Dexterity from Touch: Self-Supervised Pre-Training of Tactile Representations with Robotic Play

Irmak Guzey,Ben Evans,Soumith Chintala,Lerrel Pinto
DOI: https://doi.org/10.48550/arXiv.2303.12076
2023-03-22
Abstract:Teaching dexterity to multi-fingered robots has been a longstanding challenge in robotics. Most prominent work in this area focuses on learning controllers or policies that either operate on visual observations or state estimates derived from vision. However, such methods perform poorly on fine-grained manipulation tasks that require reasoning about contact forces or about objects occluded by the hand itself. In this work, we present T-Dex, a new approach for tactile-based dexterity, that operates in two phases. In the first phase, we collect 2.5 hours of play data, which is used to train self-supervised tactile encoders. This is necessary to bring high-dimensional tactile readings to a lower-dimensional embedding. In the second phase, given a handful of demonstrations for a dexterous task, we learn non-parametric policies that combine the tactile observations with visual ones. Across five challenging dexterous tasks, we show that our tactile-based dexterity models outperform purely vision and torque-based models by an average of 1.7X. Finally, we provide a detailed analysis on factors critical to T-Dex including the importance of play data, architectures, and representation learning.
Robotics,Artificial Intelligence,Computer Vision and Pattern Recognition,Machine Learning
What problem does this paper attempt to address?
### Problems the Paper Aims to Solve This paper aims to address the challenges of dexterous manipulation with multi-fingered robotic hands. Specifically, the paper proposes a new method—T-D EX (Tactile-based Dexterity), which enhances the robot's dexterity through tactile sensors. Most existing research primarily focuses on visual observation or vision-based state estimation, which perform poorly in tasks requiring fine manipulation, especially when the fingers occlude the object being manipulated. T-D EX addresses this issue through the following two stages: 1. **Pre-training Stage**: - Collect 2.5 hours of robot play data, which is used to train a self-supervised tactile encoder.
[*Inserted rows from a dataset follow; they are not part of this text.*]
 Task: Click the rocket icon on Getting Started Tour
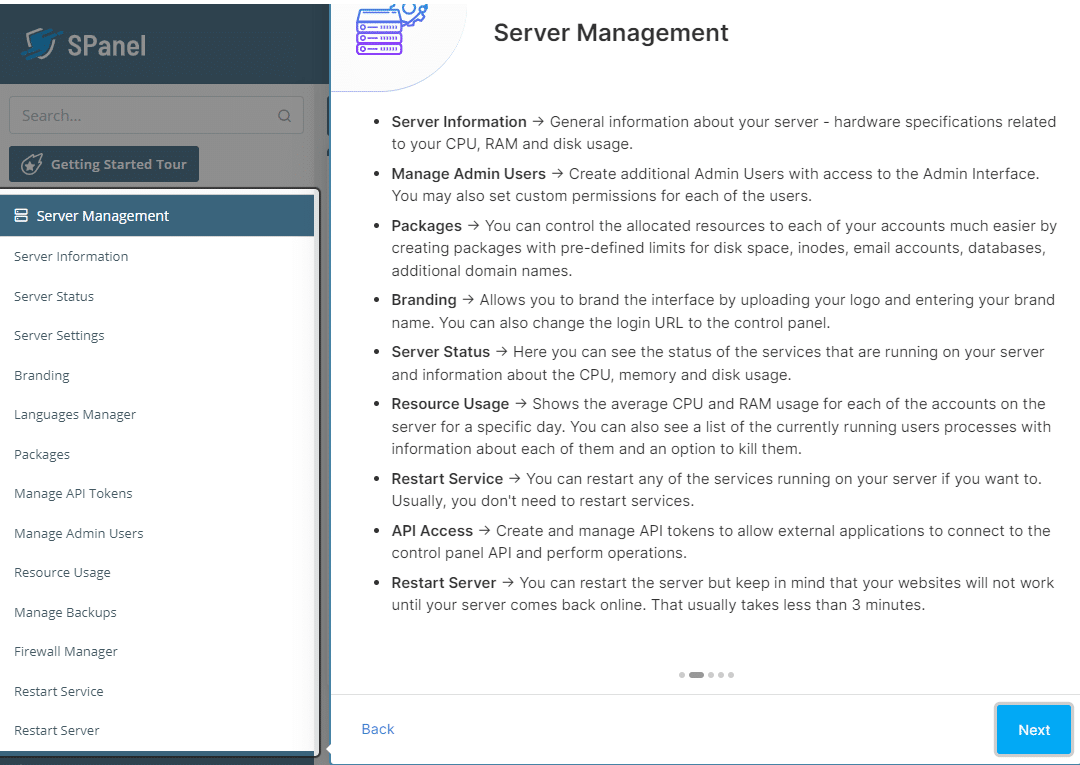[x=31, y=165]
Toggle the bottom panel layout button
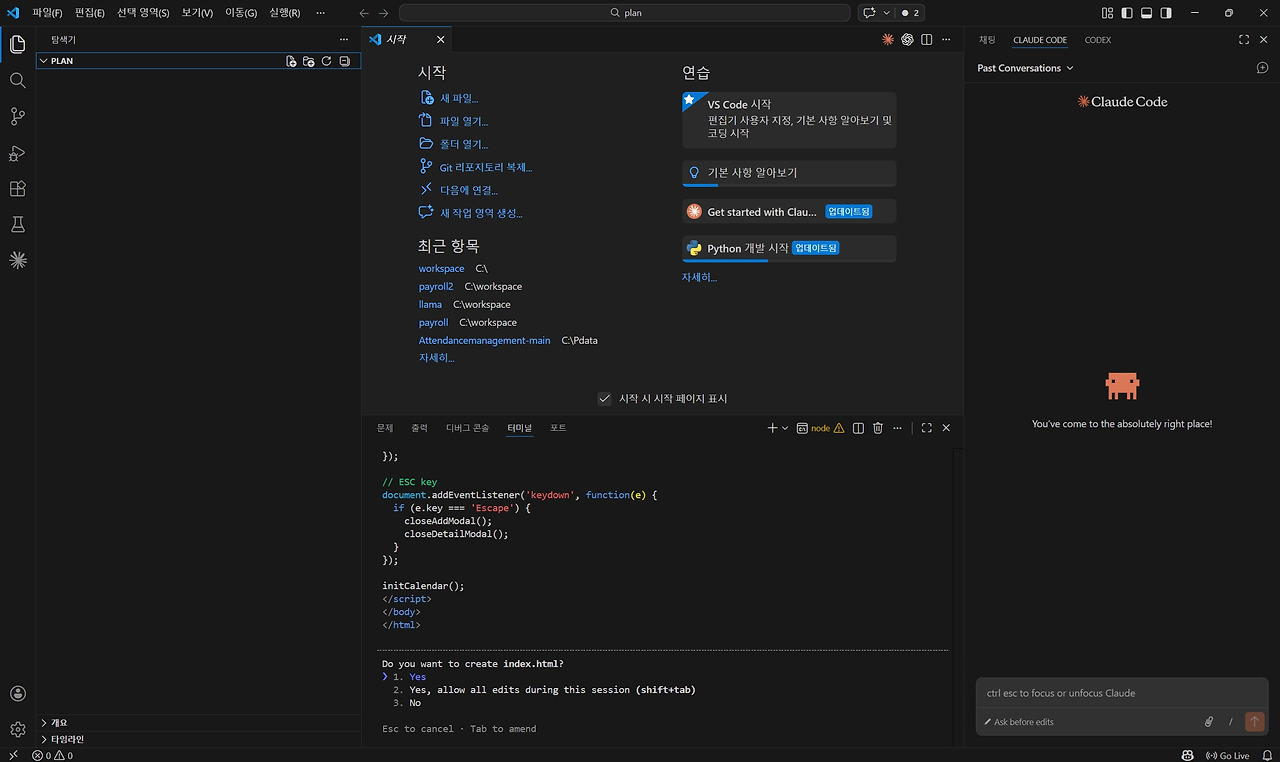The width and height of the screenshot is (1280, 762). [1146, 13]
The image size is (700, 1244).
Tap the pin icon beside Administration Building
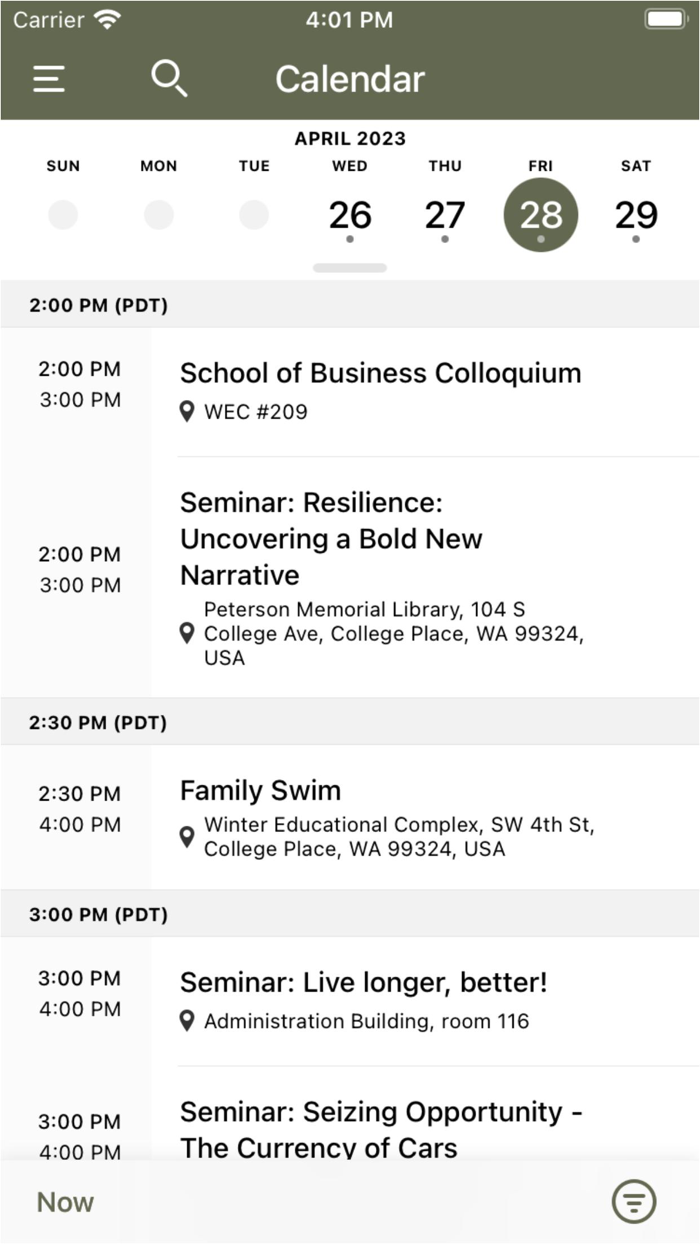pos(187,1021)
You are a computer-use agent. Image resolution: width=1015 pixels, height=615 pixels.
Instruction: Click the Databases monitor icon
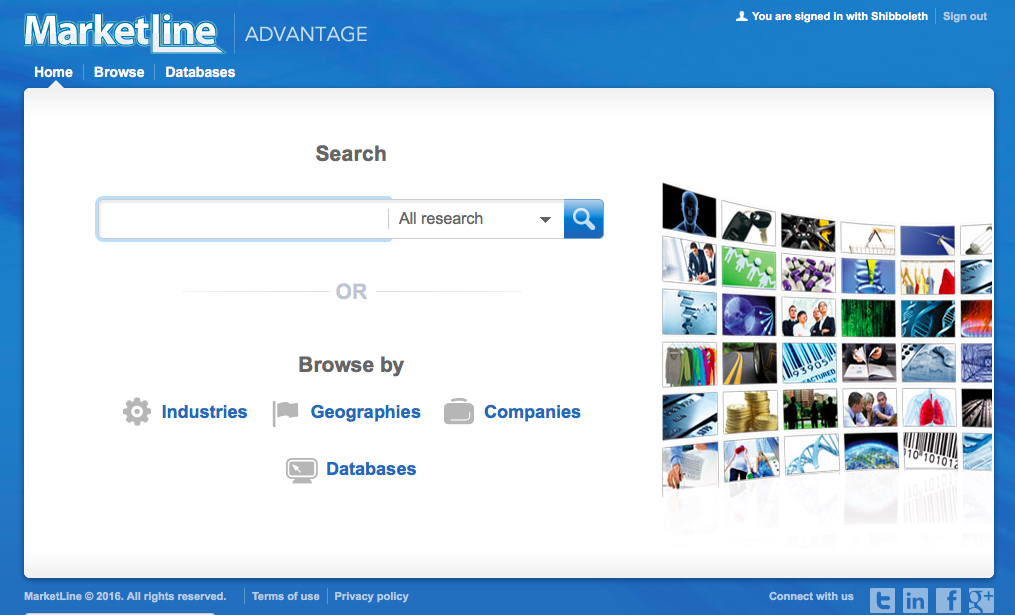coord(302,470)
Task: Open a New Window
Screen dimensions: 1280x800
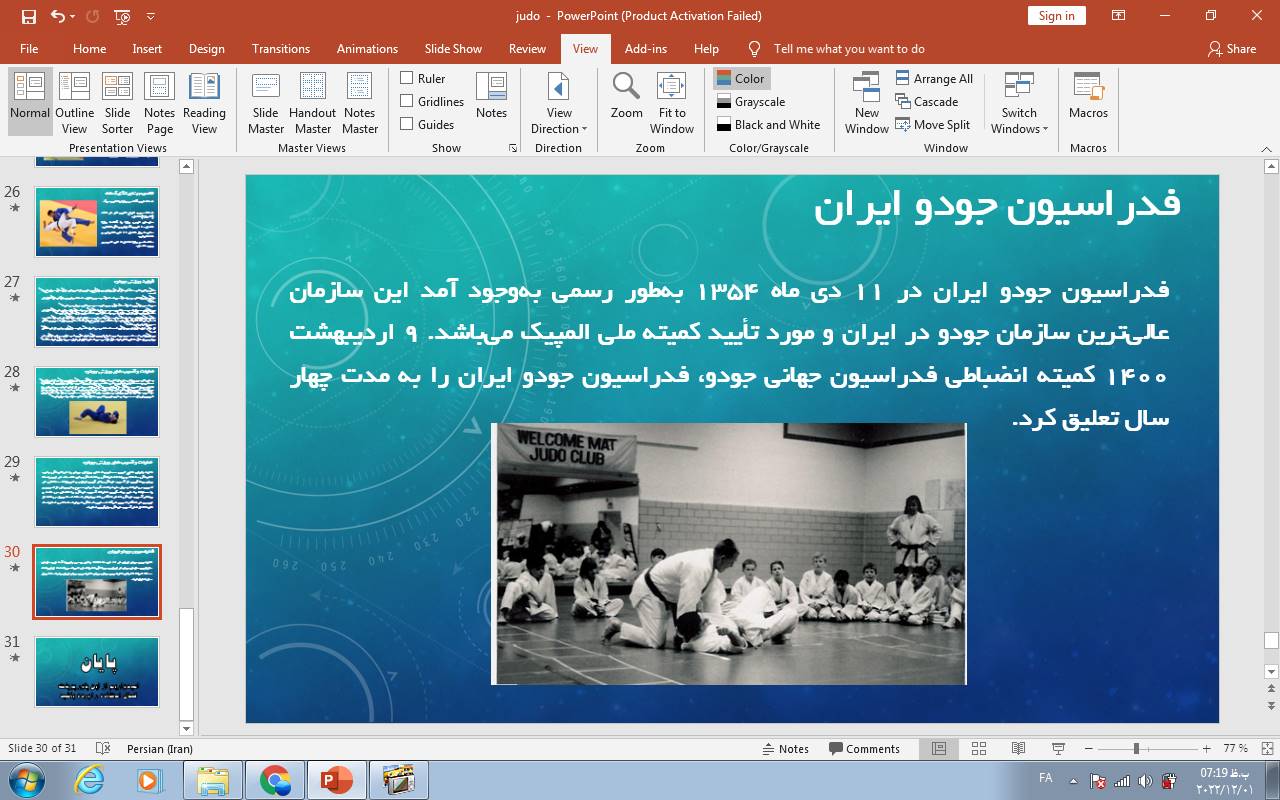Action: click(866, 103)
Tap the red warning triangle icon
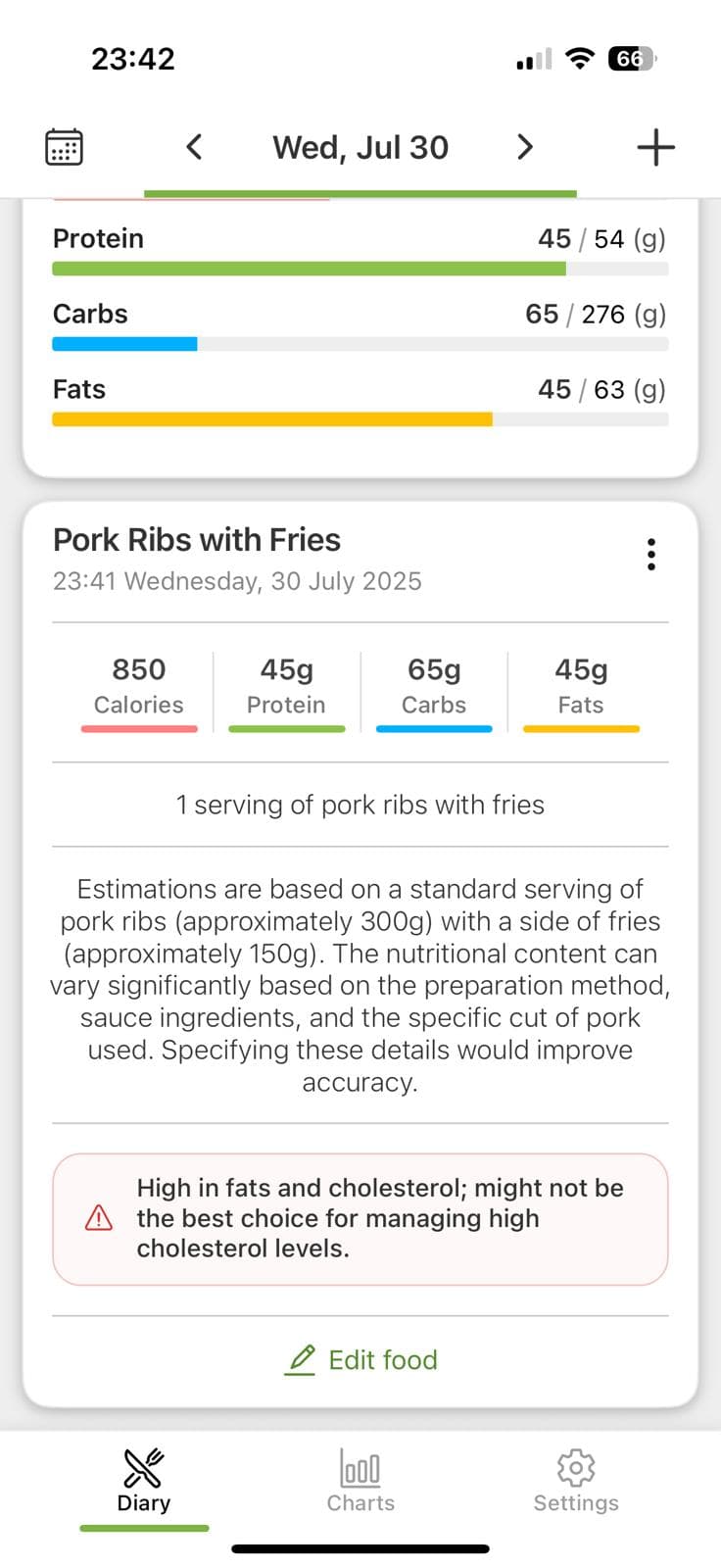 (x=99, y=1218)
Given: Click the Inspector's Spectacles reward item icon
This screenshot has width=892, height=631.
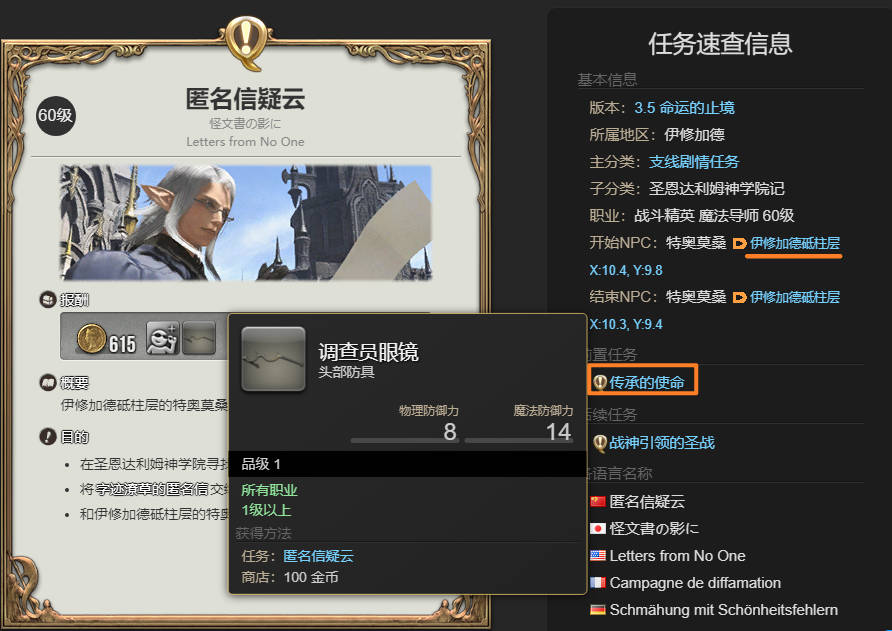Looking at the screenshot, I should click(x=200, y=338).
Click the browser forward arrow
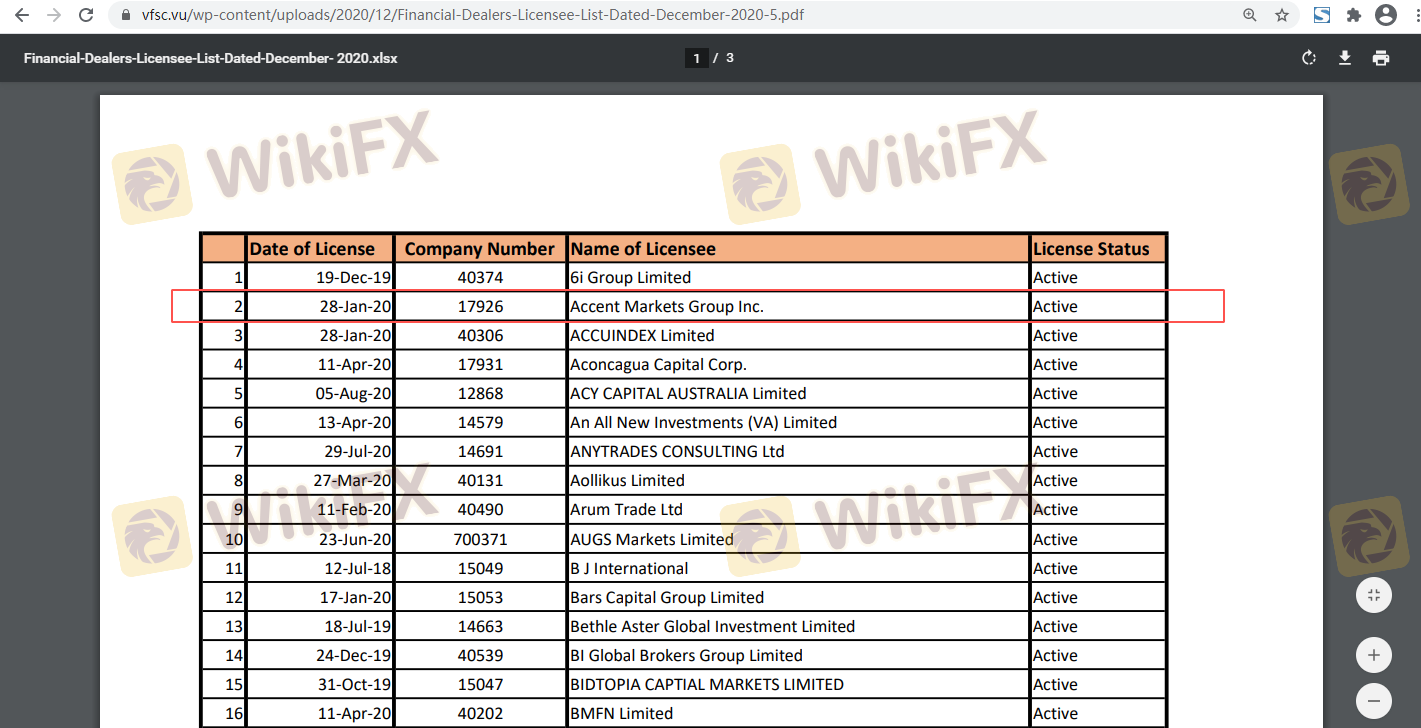The height and width of the screenshot is (728, 1421). [53, 15]
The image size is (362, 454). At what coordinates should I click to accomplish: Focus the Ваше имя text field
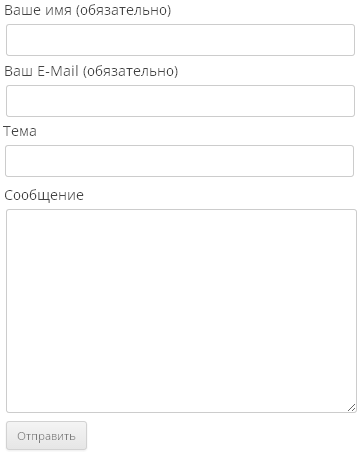(180, 40)
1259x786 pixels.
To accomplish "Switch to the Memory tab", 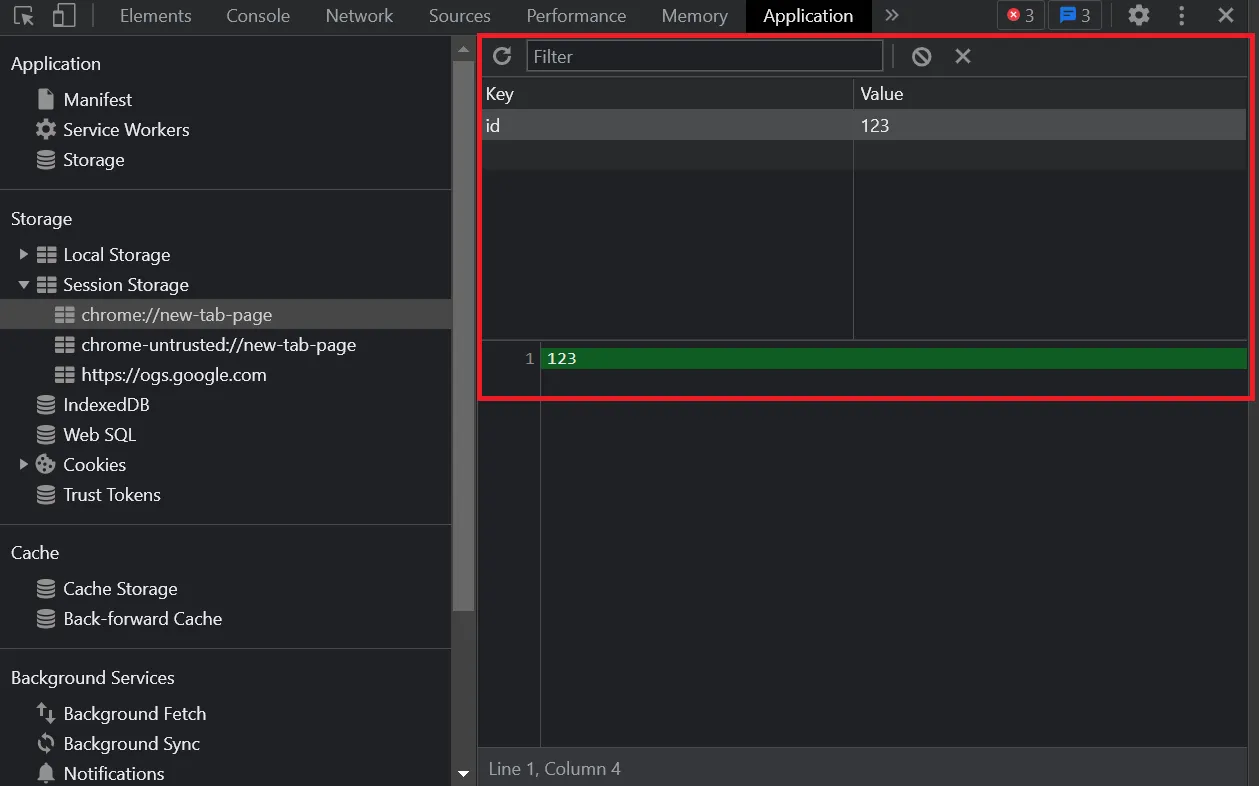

The goal of this stage is to transform high-dimensional tactile readings into low-dimensional embedded representations. 2. **Downstream Learning Stage**: - Given a small amount of task demonstration data (6 demonstrations per task, equivalent to less than 10 minutes of demonstration time), learn a non-parametric policy that combines tactile and visual observations to complete the task. ### Main Contributions - **Importance of Tactile Data**: The paper emphasizes the importance of tactile data in dexterous manipulation, particularly in tasks requiring contact force reasoning or when fingers occlude the object. - **Self-supervised Learning**: By collecting a large amount of goal-free play data, the paper uses self-supervised learning techniques to train the tactile encoder, thereby reducing the need for precise force calibration. - **Non-parametric Policy**: Utilizing a nearest neighbor retrieval method, the paper efficiently learns dexterous manipulation strategies from a small amount of demonstration data by combining tactile and visual information. - **Experimental Validation**: Extensive experiments were conducted on five challenging dexterous tasks, showing that T-D EX improves the average success rate by 1.7 times compared to pure vision and torque baseline models. ### Conclusion By combining tactile and visual information, T-D EX excels in various complex dexterous tasks, particularly those requiring fine manipulation and contact force reasoning. This method not only improves task success rates but also reduces the reliance on a large amount of demonstration data, thereby enhancing learning efficiency.